What to produce - In the listing below, rewrite only the lines from the one containing "Task: Open the combo box showing UTM" up to and including the one containing "Action: pos(366,97)", swapping "combo box" for "dropdown" and changing nothing else. Omit the pictures from your answer.
--- Material for this exercise ---
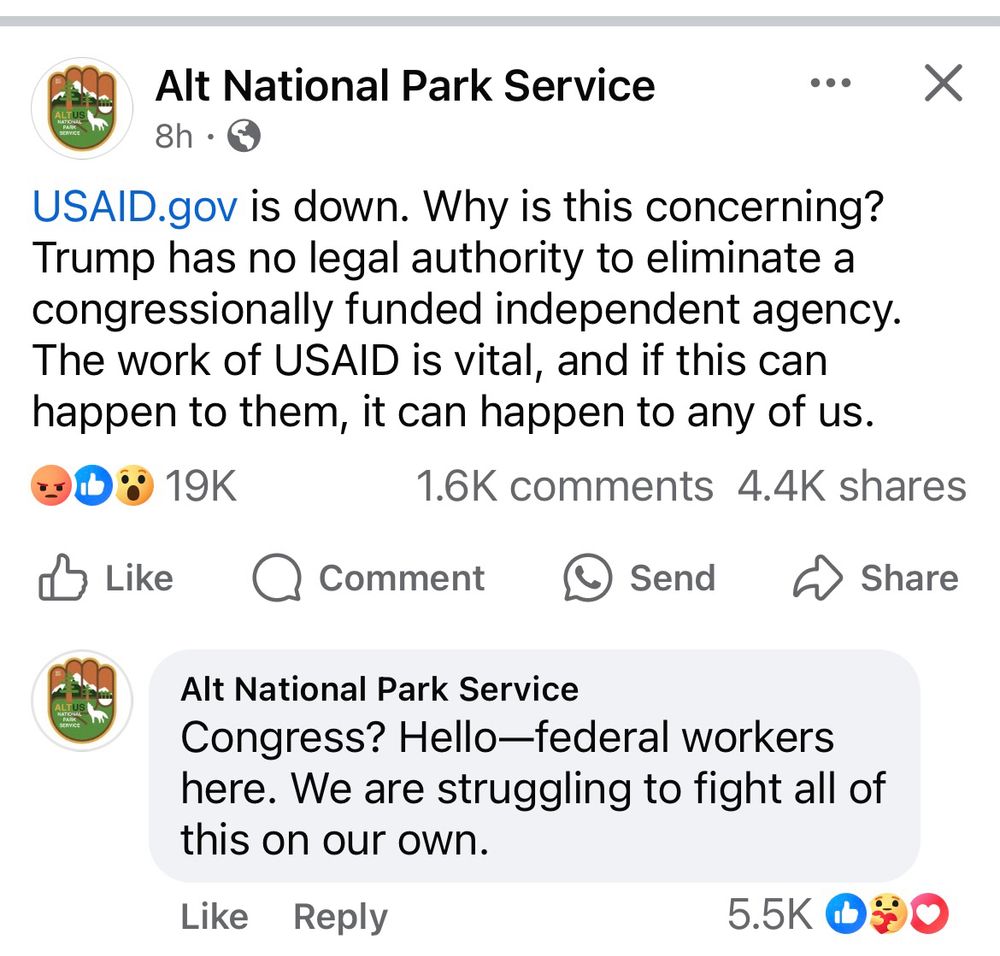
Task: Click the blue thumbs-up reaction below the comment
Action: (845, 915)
---
--- Material for this exercise ---
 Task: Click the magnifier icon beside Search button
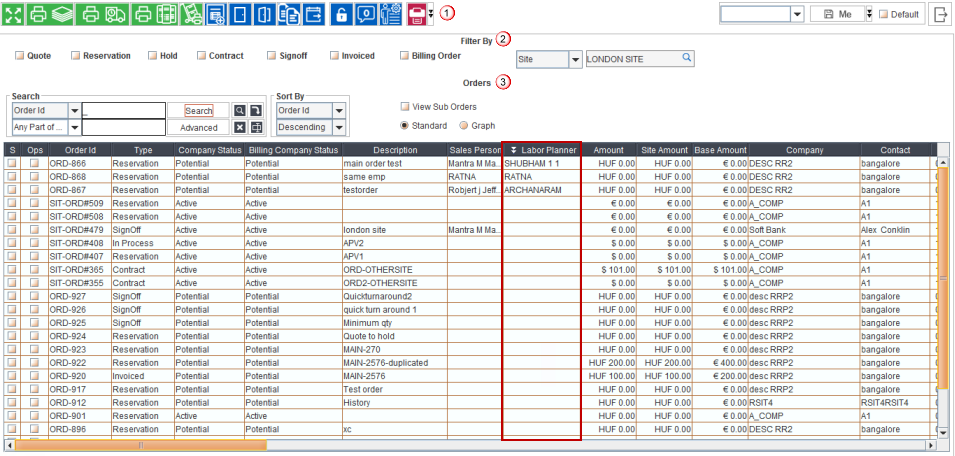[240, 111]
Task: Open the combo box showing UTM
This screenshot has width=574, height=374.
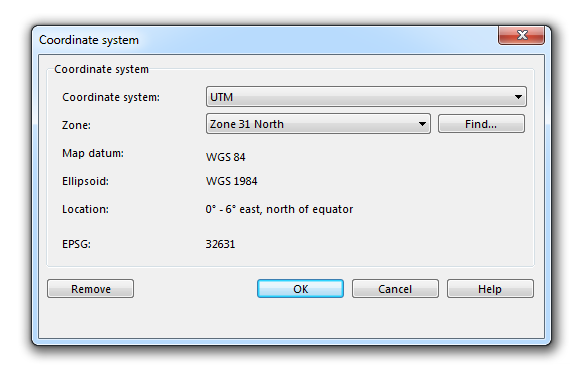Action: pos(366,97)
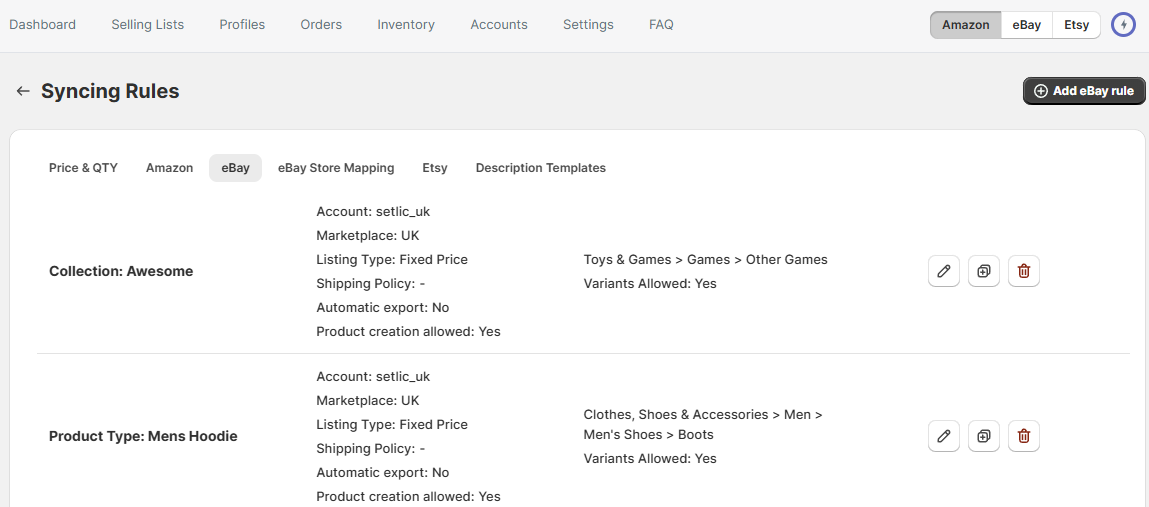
---
Answer -
Task: Open the dropdown showing UTM
This screenshot has width=574, height=374.
Action: pos(366,97)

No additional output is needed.